> [FRAGMENTO DEL TEXTO]
━━━━━━━━━━━━━━━━
Representa a un padre con sus dos hijos; una serpiente gigantesca se enrosca a
las tres figuras y mata con su mortal abrazo a los tres, reflejándose en los
rostros desfigurados el dolor y la desesperación. He ahí el dolor y la
esclavitud de la humanidad, que antes de la Redención gemía impotente bajo el
peso del pecado original.
Pero en nuestras
iglesias hay otra estatua: la estatua de una mujer bellísima, de dulce mirada.
En torno de su cabeza hay una corona de doce estrellas, debajo de sus pies —no
enroscada a ella con abrazo mortal, sino aplastada— yace la serpiente. He ahí
la gran alegría, la gozosa libertad de los hombres redimidos.
Antes de vivir en la
tierra esta Mujer bendita, era el hombre cautivo. Pero de María recibimos el
don mayor, al Redentor del mundo. Y por esto le ofrecen a ella su homenaje los
pinceles de los artistas más renombrados. Y por esto también millones y
millones de fieles acuden con sus súplicas fervientes a la Virgen Santa.
Madre nuestra, que
eres Madre de Dios, muéstranos el fruto de tu vientre para que podamos ser
siempre hijos fieles de Jesucristo.
Madre nuestra, llena
de gracia, ruega por nosotros, para que apreciemos y conservemos la gracia de
Dios.
Madre nuestra, que
has aplastado la cabeza de la sierpe infernal, ruega por nosotros, para que
seamos puros de corazón. Y enséñanos a vencer la serpiente.
Madre nuestra, Reina
del cielo, ayúdanos a pasar esta vida de manera que, al final de la misma,
podamos llegar también nosotros al reino eterno de tu divino Hijo.
━━━━━━━━━━━━━━━━
> [FILAS DE DATOS]
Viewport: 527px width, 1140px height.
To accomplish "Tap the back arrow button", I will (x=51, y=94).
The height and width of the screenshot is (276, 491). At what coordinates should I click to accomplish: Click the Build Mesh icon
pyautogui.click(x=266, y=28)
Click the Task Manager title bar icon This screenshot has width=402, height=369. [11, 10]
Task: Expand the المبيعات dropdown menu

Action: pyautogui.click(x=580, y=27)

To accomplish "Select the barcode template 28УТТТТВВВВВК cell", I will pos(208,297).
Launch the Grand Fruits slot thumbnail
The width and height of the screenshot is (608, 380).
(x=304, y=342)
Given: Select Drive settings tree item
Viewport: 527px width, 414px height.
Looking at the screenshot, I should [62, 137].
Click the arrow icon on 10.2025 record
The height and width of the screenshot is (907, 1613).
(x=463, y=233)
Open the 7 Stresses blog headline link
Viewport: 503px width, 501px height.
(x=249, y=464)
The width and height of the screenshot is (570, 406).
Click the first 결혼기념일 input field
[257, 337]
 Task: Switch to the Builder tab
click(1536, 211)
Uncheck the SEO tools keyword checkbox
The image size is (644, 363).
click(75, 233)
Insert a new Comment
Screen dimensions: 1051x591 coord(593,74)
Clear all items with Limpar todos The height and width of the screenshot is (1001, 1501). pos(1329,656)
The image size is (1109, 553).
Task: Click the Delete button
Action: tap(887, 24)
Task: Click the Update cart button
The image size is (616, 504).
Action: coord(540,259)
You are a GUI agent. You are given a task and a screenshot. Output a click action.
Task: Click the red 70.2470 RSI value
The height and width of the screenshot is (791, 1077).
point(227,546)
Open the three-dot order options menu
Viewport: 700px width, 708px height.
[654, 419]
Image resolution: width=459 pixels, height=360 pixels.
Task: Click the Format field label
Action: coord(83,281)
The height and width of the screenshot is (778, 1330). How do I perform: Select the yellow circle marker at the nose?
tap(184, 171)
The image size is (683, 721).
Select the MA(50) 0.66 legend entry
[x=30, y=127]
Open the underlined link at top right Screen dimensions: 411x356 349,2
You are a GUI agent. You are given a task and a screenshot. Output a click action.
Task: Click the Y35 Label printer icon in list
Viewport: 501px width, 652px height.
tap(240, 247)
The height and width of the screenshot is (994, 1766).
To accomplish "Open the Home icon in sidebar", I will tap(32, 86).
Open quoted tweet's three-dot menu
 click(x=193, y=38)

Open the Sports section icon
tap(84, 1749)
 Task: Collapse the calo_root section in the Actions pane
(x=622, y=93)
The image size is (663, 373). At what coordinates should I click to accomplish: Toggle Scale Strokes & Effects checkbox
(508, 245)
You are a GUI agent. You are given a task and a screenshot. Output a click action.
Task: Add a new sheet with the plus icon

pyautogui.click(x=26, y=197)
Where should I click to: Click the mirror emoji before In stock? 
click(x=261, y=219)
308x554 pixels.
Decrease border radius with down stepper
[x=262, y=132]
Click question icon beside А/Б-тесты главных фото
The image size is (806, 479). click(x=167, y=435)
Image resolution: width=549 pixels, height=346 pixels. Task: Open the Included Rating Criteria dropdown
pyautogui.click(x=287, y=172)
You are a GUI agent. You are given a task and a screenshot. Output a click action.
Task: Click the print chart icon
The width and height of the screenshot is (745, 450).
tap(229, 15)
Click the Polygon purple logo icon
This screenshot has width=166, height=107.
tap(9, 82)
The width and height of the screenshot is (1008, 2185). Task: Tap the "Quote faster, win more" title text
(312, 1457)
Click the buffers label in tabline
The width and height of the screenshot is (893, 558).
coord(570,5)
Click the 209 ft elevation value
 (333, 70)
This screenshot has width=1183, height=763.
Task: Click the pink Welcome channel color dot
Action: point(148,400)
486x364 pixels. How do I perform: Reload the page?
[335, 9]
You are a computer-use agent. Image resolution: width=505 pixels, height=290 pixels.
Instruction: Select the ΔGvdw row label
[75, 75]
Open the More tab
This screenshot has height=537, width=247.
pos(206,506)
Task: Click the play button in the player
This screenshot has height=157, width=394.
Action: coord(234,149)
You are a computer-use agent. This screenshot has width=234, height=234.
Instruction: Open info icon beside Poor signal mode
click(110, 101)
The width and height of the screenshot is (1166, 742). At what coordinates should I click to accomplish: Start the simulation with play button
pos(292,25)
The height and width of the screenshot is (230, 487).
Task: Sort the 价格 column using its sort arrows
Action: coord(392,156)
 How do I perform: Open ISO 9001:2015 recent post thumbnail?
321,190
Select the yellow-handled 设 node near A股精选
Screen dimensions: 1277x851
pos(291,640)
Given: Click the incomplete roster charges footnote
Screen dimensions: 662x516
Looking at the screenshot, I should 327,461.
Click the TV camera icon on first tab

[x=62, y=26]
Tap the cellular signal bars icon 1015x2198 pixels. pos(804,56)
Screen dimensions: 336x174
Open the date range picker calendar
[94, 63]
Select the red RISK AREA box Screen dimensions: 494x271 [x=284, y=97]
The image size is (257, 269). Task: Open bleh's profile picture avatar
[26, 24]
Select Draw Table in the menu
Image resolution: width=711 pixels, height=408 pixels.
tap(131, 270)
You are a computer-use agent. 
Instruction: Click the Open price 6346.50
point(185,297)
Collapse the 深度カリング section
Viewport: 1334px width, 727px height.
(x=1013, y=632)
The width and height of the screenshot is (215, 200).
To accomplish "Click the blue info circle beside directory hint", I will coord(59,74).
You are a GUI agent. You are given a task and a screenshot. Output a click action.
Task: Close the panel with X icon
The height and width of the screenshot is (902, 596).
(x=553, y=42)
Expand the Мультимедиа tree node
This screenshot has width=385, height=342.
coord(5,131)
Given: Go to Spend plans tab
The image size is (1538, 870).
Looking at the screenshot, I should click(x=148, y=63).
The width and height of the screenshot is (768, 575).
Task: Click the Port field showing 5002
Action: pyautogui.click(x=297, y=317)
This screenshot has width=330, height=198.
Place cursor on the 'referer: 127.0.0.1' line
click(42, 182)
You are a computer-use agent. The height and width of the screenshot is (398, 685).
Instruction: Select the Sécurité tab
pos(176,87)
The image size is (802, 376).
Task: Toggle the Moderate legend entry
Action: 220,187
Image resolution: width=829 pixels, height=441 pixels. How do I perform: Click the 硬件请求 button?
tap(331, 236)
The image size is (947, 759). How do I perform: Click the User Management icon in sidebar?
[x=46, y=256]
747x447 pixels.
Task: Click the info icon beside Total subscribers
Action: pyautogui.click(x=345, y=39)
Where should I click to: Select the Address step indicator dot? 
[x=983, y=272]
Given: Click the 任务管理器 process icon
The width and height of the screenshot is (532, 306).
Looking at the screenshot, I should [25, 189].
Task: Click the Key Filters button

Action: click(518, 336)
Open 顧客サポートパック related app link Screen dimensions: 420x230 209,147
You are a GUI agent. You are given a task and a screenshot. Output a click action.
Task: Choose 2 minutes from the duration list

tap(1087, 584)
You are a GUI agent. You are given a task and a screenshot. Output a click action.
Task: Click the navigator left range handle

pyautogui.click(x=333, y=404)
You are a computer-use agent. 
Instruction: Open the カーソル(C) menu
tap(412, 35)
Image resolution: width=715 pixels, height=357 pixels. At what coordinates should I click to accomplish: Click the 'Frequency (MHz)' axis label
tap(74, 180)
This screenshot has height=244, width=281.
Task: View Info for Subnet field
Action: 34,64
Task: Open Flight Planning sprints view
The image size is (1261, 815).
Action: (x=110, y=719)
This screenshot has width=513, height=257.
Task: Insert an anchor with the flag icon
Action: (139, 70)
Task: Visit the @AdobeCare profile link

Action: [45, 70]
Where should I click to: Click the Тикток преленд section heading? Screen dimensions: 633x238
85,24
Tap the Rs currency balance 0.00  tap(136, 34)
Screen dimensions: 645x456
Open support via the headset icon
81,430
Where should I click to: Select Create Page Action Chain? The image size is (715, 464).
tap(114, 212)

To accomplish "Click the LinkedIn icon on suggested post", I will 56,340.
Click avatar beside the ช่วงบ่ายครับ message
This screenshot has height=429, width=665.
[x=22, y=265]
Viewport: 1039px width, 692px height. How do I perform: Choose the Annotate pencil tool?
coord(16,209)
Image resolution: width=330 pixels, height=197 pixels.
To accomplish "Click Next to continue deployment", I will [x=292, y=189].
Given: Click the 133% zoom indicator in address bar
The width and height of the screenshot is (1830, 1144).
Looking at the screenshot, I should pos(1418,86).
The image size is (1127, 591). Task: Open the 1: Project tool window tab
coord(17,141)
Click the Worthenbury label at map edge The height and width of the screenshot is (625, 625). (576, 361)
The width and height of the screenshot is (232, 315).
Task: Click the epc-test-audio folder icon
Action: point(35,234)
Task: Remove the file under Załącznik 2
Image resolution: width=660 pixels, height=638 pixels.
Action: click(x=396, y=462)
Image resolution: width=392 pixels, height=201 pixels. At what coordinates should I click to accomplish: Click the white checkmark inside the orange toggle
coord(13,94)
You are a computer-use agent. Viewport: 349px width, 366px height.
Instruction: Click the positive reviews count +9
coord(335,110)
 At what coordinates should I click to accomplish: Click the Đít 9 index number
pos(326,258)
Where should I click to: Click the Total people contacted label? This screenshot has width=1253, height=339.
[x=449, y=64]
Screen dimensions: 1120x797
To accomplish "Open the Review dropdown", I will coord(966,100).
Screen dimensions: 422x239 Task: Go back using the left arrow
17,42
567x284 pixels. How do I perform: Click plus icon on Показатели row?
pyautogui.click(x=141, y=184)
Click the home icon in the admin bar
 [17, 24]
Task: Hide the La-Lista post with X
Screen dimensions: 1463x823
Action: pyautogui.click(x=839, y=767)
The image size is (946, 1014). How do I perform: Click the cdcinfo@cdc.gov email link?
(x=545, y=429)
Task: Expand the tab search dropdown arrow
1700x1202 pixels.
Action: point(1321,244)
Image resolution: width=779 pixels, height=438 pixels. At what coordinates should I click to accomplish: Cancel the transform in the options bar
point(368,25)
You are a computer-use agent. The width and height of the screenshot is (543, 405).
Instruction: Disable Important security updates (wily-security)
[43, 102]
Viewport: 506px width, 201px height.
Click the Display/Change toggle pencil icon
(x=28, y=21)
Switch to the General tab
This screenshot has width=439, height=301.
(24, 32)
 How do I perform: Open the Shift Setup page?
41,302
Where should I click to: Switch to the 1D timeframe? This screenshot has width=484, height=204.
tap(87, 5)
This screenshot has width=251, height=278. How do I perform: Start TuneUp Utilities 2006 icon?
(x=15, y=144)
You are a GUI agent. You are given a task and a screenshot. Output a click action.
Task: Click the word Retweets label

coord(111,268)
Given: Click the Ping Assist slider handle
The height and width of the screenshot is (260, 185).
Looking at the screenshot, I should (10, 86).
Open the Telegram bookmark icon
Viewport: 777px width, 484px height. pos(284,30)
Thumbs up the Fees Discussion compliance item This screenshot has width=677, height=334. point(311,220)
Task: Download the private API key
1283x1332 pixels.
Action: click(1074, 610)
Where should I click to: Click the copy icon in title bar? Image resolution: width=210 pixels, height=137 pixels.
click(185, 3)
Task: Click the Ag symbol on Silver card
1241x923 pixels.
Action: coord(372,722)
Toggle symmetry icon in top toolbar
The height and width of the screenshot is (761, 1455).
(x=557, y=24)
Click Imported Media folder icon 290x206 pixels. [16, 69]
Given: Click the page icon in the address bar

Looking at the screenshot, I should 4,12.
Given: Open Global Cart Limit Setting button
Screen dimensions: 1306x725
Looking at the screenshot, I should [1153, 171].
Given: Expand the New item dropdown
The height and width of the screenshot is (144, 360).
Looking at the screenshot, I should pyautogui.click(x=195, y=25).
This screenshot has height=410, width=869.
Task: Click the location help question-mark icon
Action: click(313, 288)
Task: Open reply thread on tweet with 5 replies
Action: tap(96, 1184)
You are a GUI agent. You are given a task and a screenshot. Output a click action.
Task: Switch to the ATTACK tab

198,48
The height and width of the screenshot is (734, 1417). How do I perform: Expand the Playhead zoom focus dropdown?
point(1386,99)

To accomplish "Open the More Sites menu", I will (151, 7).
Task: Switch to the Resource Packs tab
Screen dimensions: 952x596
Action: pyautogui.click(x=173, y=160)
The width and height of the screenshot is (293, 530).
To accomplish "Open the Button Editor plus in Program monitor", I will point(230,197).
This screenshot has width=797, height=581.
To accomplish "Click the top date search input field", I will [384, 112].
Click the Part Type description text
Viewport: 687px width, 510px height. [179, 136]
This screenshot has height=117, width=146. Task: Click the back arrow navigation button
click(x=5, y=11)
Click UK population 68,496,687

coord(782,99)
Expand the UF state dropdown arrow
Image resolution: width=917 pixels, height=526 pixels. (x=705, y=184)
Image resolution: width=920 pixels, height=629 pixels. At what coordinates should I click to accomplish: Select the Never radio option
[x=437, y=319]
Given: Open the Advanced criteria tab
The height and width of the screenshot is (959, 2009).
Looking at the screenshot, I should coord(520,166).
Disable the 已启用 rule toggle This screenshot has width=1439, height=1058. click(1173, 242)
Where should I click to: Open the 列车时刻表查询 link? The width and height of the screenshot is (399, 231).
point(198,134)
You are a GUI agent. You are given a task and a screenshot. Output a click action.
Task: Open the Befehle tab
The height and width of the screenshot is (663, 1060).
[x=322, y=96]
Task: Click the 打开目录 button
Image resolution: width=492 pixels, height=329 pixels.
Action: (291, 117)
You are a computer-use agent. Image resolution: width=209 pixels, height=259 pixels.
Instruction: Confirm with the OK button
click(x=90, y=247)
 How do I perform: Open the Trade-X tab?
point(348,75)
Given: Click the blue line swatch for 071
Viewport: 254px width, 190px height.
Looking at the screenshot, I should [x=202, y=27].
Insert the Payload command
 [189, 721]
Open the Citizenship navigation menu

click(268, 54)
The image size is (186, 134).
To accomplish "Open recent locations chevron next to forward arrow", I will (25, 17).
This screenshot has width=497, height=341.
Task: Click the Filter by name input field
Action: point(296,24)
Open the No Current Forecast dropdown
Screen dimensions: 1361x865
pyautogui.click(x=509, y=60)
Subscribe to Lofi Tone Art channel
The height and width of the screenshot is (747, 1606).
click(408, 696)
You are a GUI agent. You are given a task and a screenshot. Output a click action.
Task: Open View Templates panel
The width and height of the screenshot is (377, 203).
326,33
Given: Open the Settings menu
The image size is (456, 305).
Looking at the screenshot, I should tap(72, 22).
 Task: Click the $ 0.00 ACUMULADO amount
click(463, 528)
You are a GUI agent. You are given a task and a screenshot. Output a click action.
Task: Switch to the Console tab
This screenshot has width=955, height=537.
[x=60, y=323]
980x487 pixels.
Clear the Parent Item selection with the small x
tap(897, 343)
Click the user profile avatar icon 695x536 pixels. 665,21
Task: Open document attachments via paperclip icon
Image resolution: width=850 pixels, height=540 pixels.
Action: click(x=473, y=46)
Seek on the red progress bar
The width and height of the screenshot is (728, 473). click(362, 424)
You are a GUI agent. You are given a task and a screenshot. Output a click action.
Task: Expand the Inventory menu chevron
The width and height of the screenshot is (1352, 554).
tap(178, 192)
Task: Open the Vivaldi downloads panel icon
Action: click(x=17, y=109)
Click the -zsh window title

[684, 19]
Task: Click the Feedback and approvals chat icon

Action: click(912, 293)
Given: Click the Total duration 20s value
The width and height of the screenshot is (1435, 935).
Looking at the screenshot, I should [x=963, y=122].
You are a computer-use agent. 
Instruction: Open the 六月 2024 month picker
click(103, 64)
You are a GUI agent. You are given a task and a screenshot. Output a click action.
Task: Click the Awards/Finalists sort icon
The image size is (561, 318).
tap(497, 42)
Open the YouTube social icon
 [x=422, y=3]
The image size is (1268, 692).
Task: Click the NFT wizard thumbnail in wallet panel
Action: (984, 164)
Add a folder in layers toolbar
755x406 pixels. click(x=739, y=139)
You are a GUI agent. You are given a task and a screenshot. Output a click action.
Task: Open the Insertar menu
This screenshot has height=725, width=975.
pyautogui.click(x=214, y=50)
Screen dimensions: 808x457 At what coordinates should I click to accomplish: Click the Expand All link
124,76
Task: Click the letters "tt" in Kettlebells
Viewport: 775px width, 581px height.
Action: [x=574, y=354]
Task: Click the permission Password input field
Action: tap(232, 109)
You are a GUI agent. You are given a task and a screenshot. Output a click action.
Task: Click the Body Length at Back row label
━━━━━━━━━━━━━━━━
> [CONSIGNA 1]
Contesta estas preguntas según el fragmento sobre las dos estatuas:
(a) ¿A quiénes representa la primera estatua?
(b) ¿Cuántas estrellas tiene la corona que rodea la cabeza de la mujer?
(c) ¿Cuál es el don mayor que, según el texto, recibimos de María?
> [CONSIGNA 2] Devuelve del fragmento sobre las dos estatuas el pasaje que va desde "Representa a un" hasta "los hombres redimidos.", ambos incluidos.
Para responder no hacen falta las líneas.

> [SOLUCIÓN DEL EJERCICIO 1]
(a) A un padre con sus dos hijos.
(b) Doce.
(c) Al Redentor del mundo.

> [SOLUCIÓN DEL EJERCICIO 2]
Representa a un padre con sus dos hijos; una serpiente gigantesca se enrosca a
las tres figuras y mata con su mortal abrazo a los tres, reflejándose en los
rostros desfigurados el dolor y la desesperación. He ahí el dolor y la
esclavitud de la humanidad, que antes de la Redención gemía impotente bajo el
peso del pecado original.
Pero en nuestras
iglesias hay otra estatua: la estatua de una mujer bellísima, de dulce mirada.
En torno de su cabeza hay una corona de doce estrellas, debajo de sus pies —no
enroscada a ella con abrazo mortal, sino aplastada— yace la serpiente. He ahí
la gran alegría, la gozosa libertad de los hombres redimidos.